第30章(明菜の秘めたる初恋)
明菜は由紀奈の兄の涼ばかりが、気になって仕方なかった。
同級生の純子と付き合っていると知った時のショックは、想像以上だった。
利絵も同じ気持ちだったのだと、その時知った。
「あんなカマトトの女の子に騙されるなんて、信じられない。」
と悔しがっていた。同感だったが、恋慕の気持ちを悟られないよう、
黙って気持ちを抑えていたのに、由紀奈も利絵も明菜の気持ちを知っていて、
からかうばかりだった。
「明菜は綺麗過ぎて、男どもは高嶺の花だと諦めてんの。
本当に根性なしなんやから」と怒っていた。
「純子なんかが姉貴になったら、家出してやる」
なんて極端なことを言って、笑わせてくれていた。
涼と目が合うだけで赤面して、何も話せない。
きっと、面白くない女だと思われているに違いない。積極的な純子が羨ましい。
次々に目当ての男の子と付き合っては別れ、すぐに新しい彼氏をゲットしている。
涼も、純子といると会話も弾み、楽しそうに見えた。それほど美人ではないが、
仕草が可愛い。男心をそそる声や目つきが、いやらしいのだ。
女性から見ると、作られた嘘っぽいキャラなのに、男の子は気がつかない。
あんな鼻にかかった甘えたような喋り方が、アイドルの子のようで可愛く映るのだろう。
「あーっ。

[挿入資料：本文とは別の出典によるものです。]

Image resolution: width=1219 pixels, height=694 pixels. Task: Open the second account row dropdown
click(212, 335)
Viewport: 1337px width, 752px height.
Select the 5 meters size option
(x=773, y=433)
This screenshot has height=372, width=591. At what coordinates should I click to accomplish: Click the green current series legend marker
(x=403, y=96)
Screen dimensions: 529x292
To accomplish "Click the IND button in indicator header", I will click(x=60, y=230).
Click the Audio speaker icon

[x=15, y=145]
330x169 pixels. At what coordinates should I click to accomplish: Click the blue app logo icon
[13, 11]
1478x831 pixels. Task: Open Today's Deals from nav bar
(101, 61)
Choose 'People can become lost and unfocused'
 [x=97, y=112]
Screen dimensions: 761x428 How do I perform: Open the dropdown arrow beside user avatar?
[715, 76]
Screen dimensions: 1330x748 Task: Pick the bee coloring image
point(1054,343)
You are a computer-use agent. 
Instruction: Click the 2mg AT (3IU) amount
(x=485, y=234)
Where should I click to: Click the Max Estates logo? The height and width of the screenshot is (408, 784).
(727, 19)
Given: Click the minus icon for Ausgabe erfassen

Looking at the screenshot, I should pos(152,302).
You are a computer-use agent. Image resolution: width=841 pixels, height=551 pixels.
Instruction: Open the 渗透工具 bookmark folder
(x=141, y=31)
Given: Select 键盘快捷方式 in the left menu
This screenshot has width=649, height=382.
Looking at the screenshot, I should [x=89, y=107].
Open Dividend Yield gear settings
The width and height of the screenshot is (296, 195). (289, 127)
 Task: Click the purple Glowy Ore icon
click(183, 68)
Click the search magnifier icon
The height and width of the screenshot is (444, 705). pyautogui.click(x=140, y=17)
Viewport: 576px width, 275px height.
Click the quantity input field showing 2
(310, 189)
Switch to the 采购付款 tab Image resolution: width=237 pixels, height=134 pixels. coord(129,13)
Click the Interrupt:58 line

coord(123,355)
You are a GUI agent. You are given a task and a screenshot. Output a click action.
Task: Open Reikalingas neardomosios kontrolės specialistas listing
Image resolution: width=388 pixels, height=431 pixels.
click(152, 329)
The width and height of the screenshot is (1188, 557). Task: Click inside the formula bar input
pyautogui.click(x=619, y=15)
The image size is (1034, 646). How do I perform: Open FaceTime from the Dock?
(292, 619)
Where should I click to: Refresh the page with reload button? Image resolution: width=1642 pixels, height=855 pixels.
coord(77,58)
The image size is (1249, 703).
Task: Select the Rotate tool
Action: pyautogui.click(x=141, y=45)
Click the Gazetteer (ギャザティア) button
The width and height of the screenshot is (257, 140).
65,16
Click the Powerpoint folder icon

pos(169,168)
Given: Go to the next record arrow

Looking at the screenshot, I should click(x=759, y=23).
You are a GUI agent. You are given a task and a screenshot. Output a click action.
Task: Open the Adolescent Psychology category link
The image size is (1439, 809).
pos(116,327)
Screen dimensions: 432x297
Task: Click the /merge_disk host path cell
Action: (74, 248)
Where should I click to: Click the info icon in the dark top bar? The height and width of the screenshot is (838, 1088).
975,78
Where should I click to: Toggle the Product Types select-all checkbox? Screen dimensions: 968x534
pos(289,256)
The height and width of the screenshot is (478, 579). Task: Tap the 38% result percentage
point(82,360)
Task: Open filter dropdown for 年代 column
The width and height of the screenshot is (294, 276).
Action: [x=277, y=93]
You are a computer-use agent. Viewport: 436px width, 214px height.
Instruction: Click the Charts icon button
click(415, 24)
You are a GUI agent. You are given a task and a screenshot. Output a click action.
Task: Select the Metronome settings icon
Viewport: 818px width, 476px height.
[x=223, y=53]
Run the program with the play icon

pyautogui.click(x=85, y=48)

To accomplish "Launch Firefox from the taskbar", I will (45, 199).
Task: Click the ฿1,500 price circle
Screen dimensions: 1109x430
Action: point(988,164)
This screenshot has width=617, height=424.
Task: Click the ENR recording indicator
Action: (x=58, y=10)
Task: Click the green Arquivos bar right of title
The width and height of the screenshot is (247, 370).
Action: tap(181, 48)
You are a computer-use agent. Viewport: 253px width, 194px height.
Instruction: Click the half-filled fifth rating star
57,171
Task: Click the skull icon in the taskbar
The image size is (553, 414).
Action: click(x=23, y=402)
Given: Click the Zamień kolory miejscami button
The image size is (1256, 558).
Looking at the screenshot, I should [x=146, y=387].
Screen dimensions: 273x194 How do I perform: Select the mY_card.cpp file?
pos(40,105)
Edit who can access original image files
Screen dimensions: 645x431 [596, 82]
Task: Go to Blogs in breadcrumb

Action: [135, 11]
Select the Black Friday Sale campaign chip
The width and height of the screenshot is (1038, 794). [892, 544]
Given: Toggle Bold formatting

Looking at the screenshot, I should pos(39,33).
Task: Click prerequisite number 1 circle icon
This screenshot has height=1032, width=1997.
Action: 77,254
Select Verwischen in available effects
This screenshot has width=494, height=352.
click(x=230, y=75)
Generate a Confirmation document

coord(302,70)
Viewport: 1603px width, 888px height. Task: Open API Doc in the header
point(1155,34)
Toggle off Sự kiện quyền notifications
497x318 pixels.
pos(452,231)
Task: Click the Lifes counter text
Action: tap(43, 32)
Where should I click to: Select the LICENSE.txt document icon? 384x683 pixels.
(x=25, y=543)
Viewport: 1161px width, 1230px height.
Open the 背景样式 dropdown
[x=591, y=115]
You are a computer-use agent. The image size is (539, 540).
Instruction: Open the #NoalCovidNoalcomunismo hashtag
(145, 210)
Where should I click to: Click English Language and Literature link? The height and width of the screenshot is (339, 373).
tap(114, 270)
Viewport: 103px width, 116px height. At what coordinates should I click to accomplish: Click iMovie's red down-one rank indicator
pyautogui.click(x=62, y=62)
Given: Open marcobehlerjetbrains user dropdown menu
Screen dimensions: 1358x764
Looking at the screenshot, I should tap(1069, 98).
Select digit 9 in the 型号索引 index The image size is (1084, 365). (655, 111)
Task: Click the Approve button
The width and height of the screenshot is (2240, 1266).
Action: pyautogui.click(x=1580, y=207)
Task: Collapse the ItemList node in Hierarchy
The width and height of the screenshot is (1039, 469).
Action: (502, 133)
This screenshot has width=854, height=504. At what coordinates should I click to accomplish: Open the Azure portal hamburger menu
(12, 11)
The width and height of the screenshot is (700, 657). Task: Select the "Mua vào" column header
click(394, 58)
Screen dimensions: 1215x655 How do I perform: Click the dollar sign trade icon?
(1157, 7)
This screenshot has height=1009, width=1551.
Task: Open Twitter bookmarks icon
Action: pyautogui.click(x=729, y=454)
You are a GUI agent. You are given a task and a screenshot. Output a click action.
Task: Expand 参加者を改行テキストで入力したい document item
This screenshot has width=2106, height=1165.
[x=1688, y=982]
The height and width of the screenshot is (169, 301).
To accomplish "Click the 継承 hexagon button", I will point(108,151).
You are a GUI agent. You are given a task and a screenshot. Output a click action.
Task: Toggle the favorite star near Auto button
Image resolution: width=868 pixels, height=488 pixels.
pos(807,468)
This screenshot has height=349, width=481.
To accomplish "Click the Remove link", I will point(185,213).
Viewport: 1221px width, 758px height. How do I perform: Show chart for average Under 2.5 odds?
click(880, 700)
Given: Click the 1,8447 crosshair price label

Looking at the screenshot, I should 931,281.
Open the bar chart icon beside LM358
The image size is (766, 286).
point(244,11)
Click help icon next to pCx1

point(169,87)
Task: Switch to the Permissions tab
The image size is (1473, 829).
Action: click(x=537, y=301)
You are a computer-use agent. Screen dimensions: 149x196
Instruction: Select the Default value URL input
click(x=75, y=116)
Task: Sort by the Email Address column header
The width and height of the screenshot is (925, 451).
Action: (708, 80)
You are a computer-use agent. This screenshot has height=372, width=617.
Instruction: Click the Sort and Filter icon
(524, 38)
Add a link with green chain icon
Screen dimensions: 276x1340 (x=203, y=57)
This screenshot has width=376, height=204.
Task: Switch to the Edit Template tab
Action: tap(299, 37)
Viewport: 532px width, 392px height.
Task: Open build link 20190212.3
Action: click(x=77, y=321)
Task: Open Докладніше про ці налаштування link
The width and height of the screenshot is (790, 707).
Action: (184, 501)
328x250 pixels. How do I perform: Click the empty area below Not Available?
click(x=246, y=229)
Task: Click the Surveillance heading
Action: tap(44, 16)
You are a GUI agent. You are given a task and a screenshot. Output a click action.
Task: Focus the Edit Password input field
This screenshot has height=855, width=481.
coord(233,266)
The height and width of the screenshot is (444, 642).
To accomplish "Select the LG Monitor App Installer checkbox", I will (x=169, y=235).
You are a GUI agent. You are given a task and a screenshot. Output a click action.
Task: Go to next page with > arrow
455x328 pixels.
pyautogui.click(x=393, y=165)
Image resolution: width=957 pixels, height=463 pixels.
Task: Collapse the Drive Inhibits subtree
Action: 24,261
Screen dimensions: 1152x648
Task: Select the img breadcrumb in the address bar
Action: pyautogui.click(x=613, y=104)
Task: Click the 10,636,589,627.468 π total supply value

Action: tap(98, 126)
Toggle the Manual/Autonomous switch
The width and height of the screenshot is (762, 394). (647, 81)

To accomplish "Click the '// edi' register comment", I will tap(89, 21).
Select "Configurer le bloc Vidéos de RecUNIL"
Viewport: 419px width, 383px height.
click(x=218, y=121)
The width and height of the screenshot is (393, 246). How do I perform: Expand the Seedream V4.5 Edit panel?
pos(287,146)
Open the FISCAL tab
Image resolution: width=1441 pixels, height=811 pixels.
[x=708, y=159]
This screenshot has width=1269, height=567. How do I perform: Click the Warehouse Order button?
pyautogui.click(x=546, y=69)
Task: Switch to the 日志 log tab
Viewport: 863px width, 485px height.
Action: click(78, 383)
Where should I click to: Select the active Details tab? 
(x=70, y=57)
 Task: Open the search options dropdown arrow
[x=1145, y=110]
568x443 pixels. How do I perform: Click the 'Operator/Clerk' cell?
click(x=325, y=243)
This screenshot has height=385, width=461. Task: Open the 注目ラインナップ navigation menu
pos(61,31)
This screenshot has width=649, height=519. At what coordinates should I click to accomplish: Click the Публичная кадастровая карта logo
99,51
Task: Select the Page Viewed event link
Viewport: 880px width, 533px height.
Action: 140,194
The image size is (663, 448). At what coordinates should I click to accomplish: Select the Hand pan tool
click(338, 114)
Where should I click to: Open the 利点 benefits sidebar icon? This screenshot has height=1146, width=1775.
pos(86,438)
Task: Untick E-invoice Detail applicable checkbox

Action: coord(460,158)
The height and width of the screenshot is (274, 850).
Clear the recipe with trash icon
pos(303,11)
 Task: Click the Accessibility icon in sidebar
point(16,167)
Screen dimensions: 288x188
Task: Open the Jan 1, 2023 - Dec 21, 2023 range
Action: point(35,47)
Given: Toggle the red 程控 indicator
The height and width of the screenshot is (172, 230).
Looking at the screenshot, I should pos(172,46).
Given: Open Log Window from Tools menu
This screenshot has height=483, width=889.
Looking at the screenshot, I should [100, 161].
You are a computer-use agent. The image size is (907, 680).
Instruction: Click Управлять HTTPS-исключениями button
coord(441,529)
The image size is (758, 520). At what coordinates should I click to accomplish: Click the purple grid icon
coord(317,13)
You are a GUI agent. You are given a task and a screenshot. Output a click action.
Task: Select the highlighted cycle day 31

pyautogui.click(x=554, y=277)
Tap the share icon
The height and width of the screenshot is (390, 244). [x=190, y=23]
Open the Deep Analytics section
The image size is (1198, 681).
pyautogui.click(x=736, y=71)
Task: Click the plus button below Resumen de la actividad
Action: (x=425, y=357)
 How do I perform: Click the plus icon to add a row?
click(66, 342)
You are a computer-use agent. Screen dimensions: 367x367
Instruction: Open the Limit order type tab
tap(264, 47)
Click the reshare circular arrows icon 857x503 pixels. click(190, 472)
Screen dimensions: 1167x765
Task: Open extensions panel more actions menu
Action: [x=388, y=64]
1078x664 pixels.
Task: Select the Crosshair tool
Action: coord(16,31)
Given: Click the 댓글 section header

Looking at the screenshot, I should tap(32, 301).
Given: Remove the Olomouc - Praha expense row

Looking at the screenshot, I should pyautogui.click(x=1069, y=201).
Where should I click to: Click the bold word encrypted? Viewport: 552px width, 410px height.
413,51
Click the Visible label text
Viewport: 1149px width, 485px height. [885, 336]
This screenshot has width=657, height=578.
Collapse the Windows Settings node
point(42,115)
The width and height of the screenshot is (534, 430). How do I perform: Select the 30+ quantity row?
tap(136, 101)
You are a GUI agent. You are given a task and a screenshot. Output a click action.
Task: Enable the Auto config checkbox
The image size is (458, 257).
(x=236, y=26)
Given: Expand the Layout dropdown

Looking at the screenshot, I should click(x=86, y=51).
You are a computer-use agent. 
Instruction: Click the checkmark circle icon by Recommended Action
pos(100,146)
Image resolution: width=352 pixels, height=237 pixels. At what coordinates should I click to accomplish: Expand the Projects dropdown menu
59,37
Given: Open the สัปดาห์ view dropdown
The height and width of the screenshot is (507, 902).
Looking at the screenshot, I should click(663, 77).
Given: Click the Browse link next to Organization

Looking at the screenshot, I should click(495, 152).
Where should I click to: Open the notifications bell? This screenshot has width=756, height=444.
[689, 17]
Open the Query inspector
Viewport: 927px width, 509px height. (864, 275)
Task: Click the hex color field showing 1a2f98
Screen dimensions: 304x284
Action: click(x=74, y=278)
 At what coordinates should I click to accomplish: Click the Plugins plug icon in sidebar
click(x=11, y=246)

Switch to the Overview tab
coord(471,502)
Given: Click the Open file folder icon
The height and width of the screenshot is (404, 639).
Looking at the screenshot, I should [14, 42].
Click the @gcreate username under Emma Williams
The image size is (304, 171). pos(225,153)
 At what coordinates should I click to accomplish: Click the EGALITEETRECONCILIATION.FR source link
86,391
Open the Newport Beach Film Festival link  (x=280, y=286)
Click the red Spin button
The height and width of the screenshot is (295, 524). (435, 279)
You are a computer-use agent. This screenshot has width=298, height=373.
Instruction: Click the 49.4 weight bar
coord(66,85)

気持ち悪い。あの声を聞くたびに、かゆくならへん?」と同意を求めてくる。
利絵も、純子の声色を真似て、「涼先輩、待ってー。もう、意地悪」
なんて言って、三人で爆笑する。
褒めて、褒めて、褒めちぎり、甘えてくる純子に、涼もまんざらではないらしい。
まめな手作り弁当やクッキー、ハートのチョコレートにほだされて、
公認のカップルになってしまった。
明菜のほのかな初恋は、告白もしないまま、失恋に終わった。
それでも、由紀奈の家で涼と会うと、キュンと胸が締め付けられる。
手が触れるだけで、胸の鼓動が止まらない。